54 Views Asked by At

I am trying to model a certain (discrete) behavior measured from source A, and the literature in the field have a model for a source A'.

The behavior itself for sources A and A' are pretty similar in the shape, but not in the absolute value.

Example

In this figure, the plot in blue (G1) is the behavior measured for source A, in green (G2) the simulated behavior using our model for source A; and in red (G3) the simulated value for source A'.

My objective is to show that the shape of our model have is a better approximation for this behavior than the previous model. (It is quite clear to human eyes but I'd like to have some metric to validate our claim). Problems are:

  • The measures of behavior for source A' are unavailable
  • An histogram using Mean Square Error or even Mean Absolute Error in relation to the measures to A is not a fair metric, since the sources are different

At moment, I am using a scatterplot of Model x Measure, disregarding the slope and just taking in consideration the Pearson correlation, since models in both cases should grow/decrease at the similar points. Therefore, I am arguing that the greater the correlation, greater is the similarity between the model and the measure.

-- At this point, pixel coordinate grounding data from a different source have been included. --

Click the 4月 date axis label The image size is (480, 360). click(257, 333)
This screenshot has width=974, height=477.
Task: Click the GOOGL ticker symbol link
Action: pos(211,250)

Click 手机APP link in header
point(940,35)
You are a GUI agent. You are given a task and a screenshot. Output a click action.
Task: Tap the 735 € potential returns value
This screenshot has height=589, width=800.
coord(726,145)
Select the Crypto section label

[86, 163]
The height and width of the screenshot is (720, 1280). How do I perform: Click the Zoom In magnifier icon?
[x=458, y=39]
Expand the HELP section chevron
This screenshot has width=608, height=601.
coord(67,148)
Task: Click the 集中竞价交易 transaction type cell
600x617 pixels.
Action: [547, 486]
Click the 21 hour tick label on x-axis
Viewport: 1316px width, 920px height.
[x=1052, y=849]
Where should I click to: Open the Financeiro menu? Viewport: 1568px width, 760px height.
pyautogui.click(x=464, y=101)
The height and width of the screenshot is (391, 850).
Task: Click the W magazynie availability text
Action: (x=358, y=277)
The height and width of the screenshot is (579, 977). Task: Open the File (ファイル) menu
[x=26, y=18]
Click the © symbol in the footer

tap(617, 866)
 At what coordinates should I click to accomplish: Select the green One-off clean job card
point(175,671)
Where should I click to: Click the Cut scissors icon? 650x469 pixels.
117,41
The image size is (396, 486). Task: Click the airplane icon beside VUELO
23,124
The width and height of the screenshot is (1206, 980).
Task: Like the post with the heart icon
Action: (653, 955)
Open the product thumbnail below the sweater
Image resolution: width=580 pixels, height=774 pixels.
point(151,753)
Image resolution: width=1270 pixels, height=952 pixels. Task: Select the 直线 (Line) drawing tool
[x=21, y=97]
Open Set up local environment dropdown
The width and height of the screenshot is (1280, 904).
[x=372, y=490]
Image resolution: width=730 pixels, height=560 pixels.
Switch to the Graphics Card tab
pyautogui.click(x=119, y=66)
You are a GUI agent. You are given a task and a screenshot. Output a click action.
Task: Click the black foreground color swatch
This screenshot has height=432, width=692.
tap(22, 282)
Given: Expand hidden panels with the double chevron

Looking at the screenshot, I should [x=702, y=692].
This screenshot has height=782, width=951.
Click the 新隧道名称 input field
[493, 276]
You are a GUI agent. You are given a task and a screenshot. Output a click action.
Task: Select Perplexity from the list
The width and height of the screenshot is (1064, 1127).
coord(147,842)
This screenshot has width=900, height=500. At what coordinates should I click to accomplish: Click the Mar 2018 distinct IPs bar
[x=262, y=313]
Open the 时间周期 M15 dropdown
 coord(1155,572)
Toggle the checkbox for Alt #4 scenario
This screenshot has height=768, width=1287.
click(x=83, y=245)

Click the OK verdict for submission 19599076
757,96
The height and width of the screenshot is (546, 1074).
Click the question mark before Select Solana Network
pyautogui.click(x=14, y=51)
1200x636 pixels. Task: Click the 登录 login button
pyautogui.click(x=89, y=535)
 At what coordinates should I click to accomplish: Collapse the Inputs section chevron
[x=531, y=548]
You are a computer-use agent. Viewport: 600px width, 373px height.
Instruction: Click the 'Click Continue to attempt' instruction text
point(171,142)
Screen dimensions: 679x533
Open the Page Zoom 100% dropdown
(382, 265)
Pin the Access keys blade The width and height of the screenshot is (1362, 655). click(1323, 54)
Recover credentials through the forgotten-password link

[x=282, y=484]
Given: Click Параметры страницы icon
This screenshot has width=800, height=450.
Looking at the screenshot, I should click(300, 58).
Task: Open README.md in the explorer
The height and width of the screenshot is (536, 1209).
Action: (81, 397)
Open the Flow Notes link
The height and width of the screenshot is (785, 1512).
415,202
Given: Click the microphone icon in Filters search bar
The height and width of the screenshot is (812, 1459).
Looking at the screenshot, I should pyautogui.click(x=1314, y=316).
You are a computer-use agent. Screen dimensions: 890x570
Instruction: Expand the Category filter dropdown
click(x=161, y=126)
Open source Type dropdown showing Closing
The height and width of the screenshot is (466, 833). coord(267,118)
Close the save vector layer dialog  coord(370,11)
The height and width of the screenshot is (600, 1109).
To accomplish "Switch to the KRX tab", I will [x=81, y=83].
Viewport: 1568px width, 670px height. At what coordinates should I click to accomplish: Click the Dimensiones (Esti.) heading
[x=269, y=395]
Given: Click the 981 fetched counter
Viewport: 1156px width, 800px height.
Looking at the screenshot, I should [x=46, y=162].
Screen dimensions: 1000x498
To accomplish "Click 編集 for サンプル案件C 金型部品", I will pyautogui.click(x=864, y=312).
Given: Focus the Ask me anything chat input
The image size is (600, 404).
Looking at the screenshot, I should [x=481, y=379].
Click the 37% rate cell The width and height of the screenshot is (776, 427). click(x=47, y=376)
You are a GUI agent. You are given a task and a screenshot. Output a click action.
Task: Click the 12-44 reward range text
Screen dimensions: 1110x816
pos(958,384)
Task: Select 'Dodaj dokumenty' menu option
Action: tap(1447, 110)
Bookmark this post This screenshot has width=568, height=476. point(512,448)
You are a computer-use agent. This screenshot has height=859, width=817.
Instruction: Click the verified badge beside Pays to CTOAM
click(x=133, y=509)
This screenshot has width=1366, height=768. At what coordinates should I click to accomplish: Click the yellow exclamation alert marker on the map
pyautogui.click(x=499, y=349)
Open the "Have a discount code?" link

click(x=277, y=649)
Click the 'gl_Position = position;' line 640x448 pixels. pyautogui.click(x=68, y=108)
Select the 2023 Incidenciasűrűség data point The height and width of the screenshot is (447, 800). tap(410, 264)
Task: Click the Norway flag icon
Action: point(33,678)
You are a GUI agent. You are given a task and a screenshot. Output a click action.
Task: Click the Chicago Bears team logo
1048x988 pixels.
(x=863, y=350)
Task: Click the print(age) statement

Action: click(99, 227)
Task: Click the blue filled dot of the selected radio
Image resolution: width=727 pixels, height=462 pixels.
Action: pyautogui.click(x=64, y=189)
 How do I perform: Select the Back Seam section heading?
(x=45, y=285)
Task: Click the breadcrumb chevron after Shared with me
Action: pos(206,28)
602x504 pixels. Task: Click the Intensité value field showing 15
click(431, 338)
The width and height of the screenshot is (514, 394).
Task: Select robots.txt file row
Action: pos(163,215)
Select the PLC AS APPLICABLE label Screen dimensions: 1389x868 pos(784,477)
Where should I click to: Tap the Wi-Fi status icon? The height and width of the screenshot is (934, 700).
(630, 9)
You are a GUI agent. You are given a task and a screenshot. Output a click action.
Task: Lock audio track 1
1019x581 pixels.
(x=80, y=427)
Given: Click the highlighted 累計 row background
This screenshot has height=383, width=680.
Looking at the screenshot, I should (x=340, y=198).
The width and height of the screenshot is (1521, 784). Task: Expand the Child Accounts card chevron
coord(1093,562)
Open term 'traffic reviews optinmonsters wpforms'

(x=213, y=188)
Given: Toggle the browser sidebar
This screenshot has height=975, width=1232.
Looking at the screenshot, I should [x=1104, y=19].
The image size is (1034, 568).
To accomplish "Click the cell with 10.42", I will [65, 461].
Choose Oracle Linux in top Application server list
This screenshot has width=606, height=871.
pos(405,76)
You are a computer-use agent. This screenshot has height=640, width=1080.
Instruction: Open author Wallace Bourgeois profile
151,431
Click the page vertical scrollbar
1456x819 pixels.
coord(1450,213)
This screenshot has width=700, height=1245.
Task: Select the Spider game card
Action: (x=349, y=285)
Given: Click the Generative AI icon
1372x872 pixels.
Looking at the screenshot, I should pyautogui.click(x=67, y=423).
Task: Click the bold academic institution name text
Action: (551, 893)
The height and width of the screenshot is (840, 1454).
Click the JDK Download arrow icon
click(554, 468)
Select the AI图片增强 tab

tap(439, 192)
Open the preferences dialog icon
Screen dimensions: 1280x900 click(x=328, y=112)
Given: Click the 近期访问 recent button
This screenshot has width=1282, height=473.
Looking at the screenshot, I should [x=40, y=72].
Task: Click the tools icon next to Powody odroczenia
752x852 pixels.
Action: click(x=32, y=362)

However, this is kinda indirect measure. Is there a more direct way to do this comparison?

Any help or comment is highly appreciated

1

There are 1 best solutions below

0
On

The metric you choose should be based on the goals of your task but an overall excellent one for this general task is the mutual information:

$$I(X,Y) = \sum\limits_{y\in Y} \sum\limits_{x \in X} p(x,y) \log \left( {p(x,y) \over p(x) p(y)} \right) ,$$

and measured in bits (or nats).

This measures how much information about $Y$ is provided by $X$. If $Y = X$, then if you know $X$ you get no new information about $Y$ by measuring $Y$... you already have it already in $X$. If, however, $X$ and $Y$ differ significantly, once you know $X$, you get a lot of information by then measuring $Y$.